• I’m spending the first few days of March visiting my family in Philadelphia, which means I got to experience a wild winter storm on Friday. Forecasts predicted high winds and lots of rain, with a bit of snow at the tail end. Instead, heavy, wet flakes began coming down around 11am and continued until 9:00 at night, often falling sideways due to the incessant wind gusts. Roads throughout Philadelphia were blocked by trees felled by the wind, more than 300,000 people (including my brother) lost power, and my mother and I listened to a discordant symphony of emergency-vehicle sirens and car horns that lasted all afternoon and into the evening, as drivers sat in gridlock on the street outside my parents’ house. My father drove up to Philadelphia from Washington, D.C., a trip of under 150 miles; it took him a record-breaking 13 hours (long story). March weather on the East Coast is always crazy and unpredictable, but this storm felt completely surreal … especially since nearly all evidence of the snowfall then melted within 24 hours, with temperatures rising into the 40s yesterday. As the saying goes, March “comes in like a lion and goes out like a lamb,” and this year the lion decided to surprise everyone with an extra-loud roar.
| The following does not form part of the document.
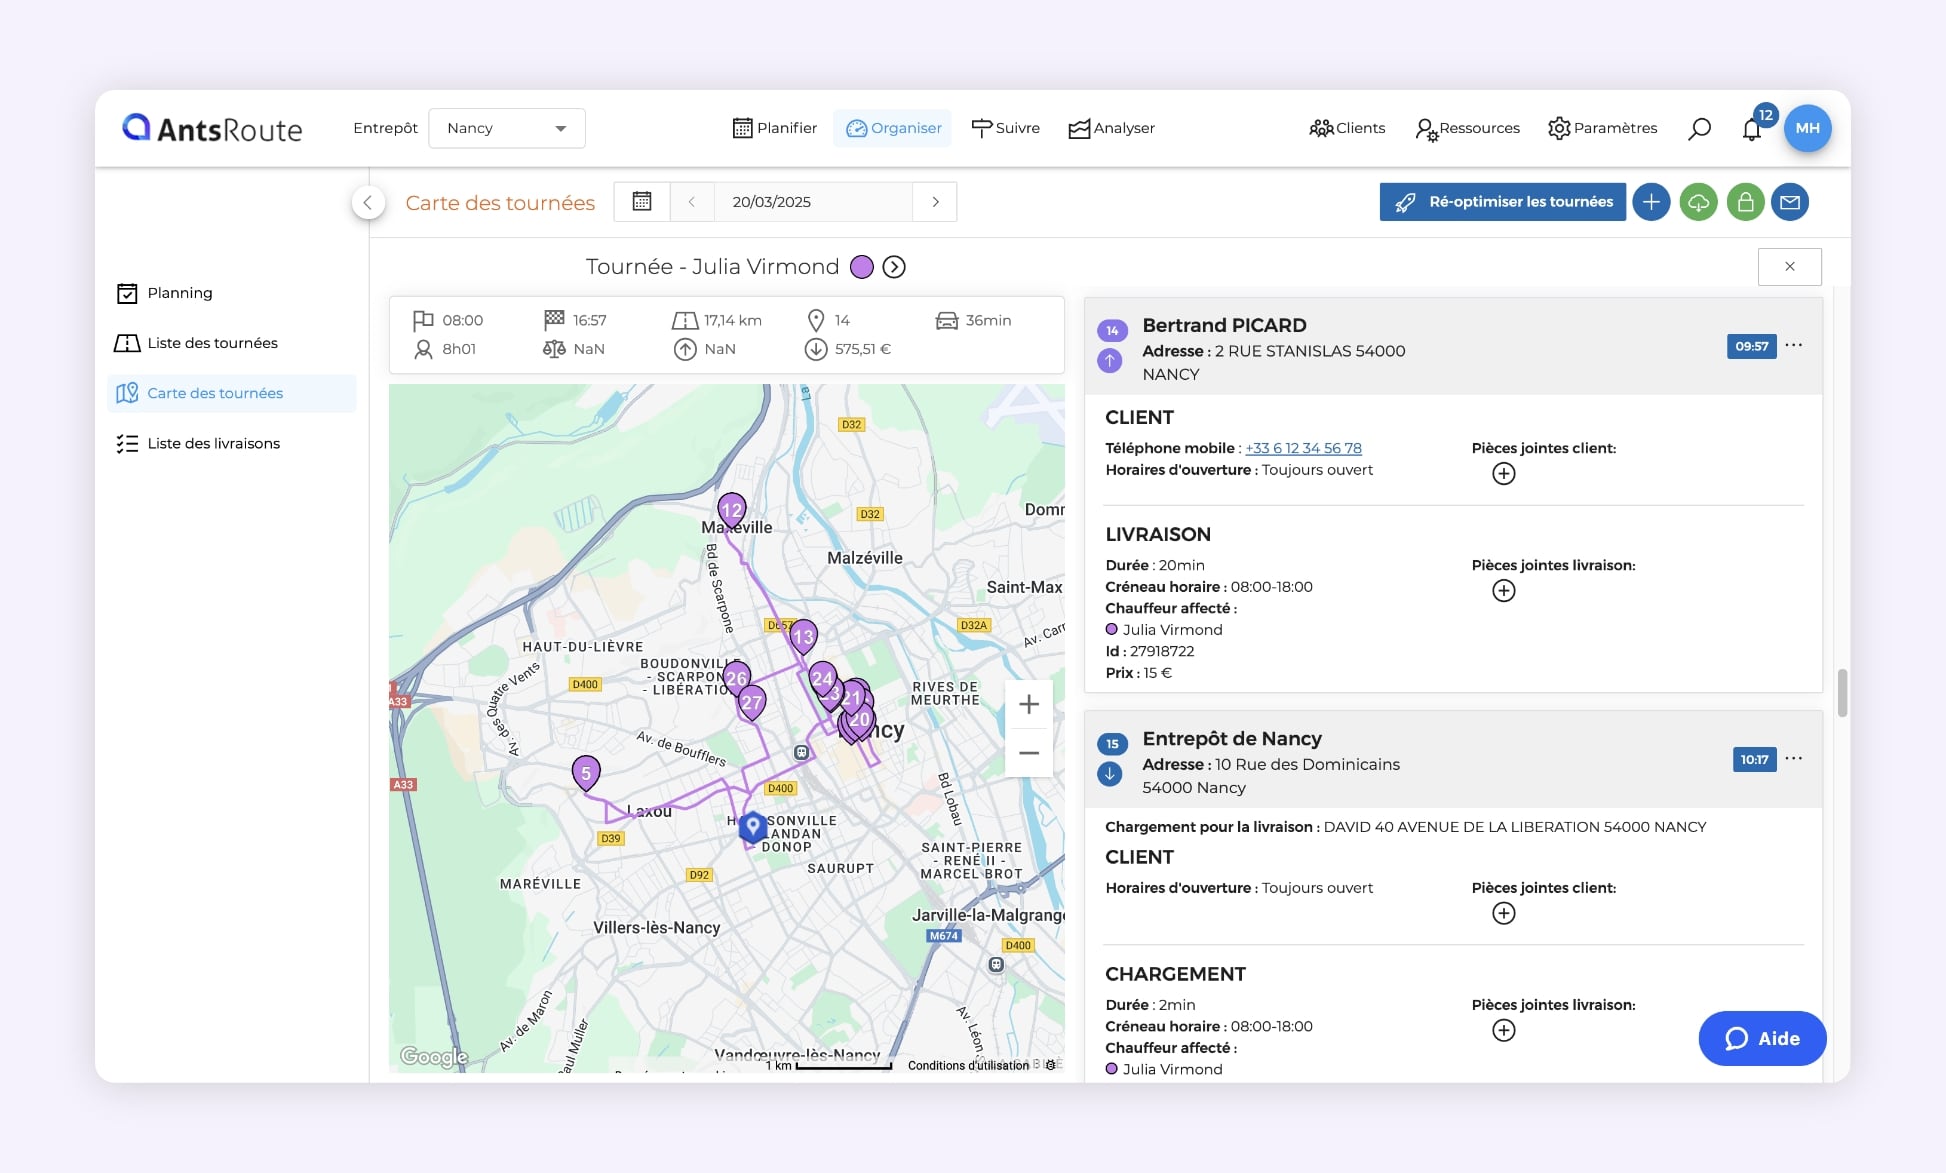This screenshot has width=1946, height=1173.
Task: Click the blue envelope icon
Action: click(x=1790, y=202)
• My mother and I spent yesterday afternoon at the Philadelphia Flower Show, where this year’s theme is “The Wonders of Water.” I think my favorite Flower Show of all time was 2015’s (“Celebrate the Movies”), and in the years since I’ve (very unfairly, I know) compared every show to that one and consistently found them somehow lacking (though, needless to say, the scenes created far surpass anything I could ever hope to do). That happened again this time. I always think the best Flower Show displays are the ones that interpret the theme in creative ways, but this year most designers took the theme literally and demonstrated “The Wonders of Water” by simply … including water features in their landscapes. Many of them were very pretty, of course—in my book there’s no such thing as an ugly flower—even if they weren’t as surprising or clever as some past exhibits. On the whole I’d say the show is greater than the sum of its parts, as very few of the individual displays really stood out to me but the exhibition overall was impressive.

• There are now links up for all China in the 21st Century: What Everyone Needs to Know book events taking place in March. Jeff Wasserstrom and I will speak in Washington, D.C., Philadelphia, Boston, and New York—and in three of those four cities we’re doing two events, so if you can’t make one you’ll still have a second chance to catch us.

• If you’re a graduate student or PhD and considering careers outside the tenure track, you might be interested in the fifth annual online Beyond the Professoriate conference, which will take place May 5 and 12. I’ll speak as part of a May 12 panel about nonprofit careers for PhDs. Registration is now open, and there are discounted early-bird ticket prices available until April 14.